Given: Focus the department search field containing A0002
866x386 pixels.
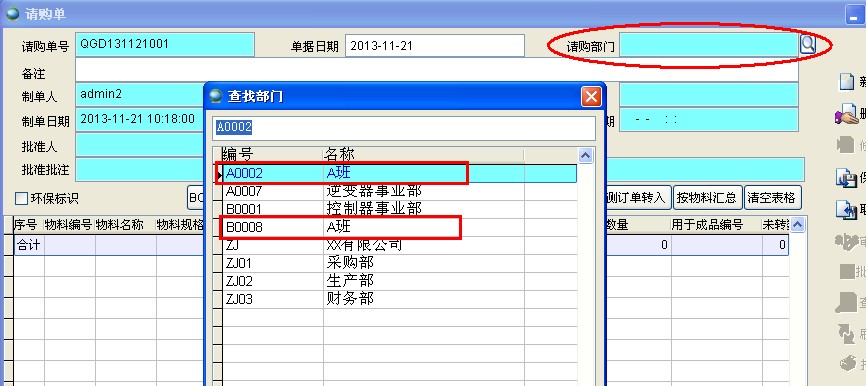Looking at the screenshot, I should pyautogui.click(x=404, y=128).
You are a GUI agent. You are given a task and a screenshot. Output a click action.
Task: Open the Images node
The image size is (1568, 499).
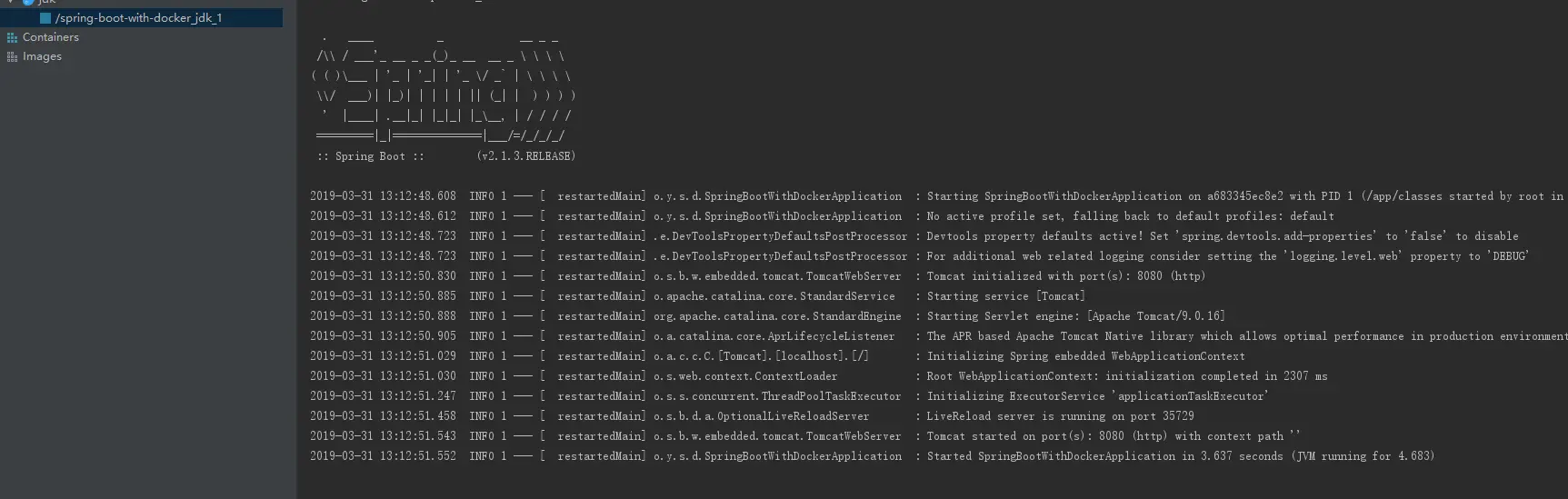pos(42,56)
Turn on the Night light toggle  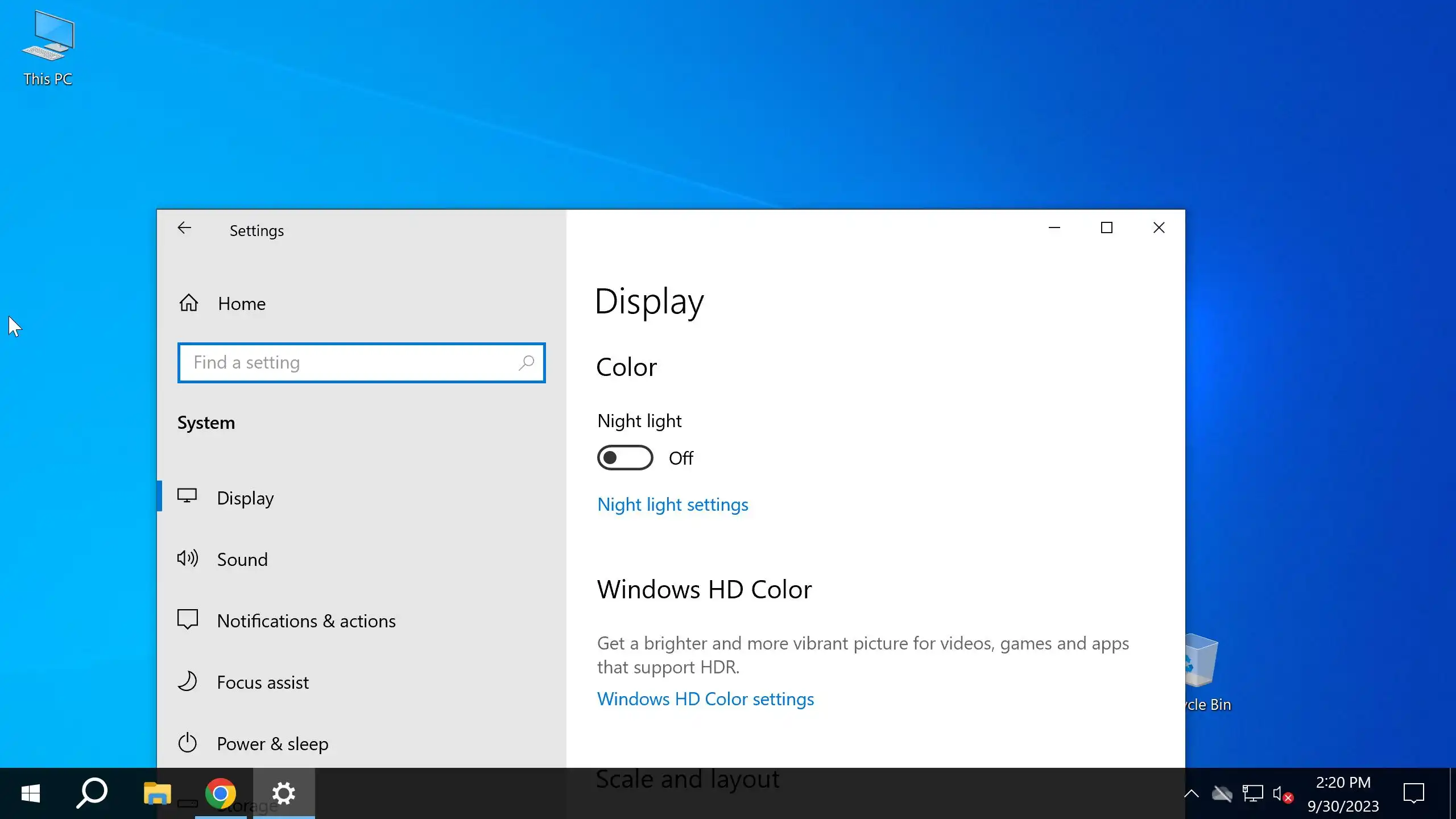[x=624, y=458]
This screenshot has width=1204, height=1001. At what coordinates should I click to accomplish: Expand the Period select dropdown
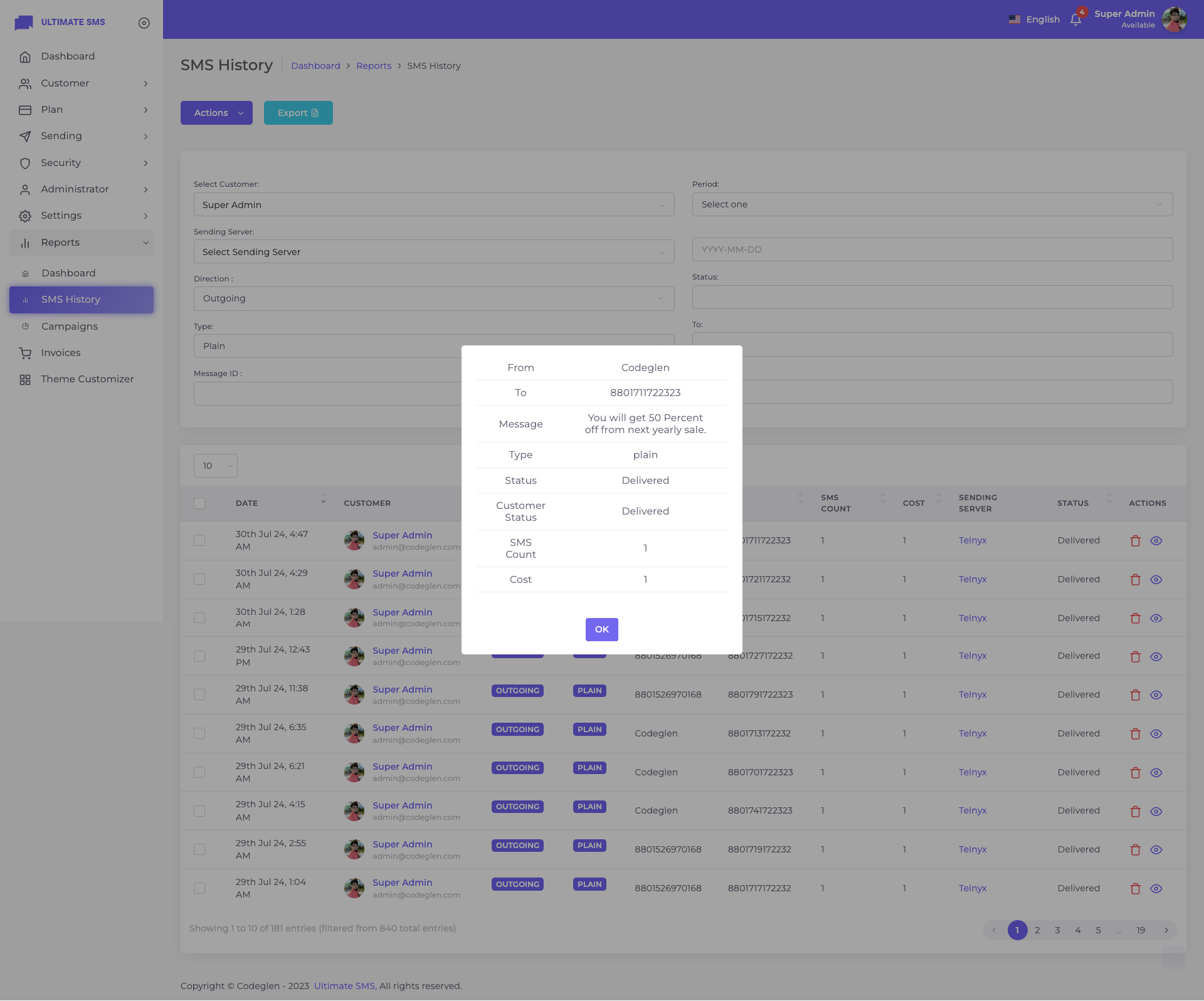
————
## [Stated problem]
Retype the stretch from the start of the entries through the line that contains "Looking at the", keeping every character unchanged. Leave the pictures out of your answer.

## [Finished task]
Given: Focus the department search field containing A0002
866x386 pixels.
Looking at the screenshot, I should pyautogui.click(x=404, y=128).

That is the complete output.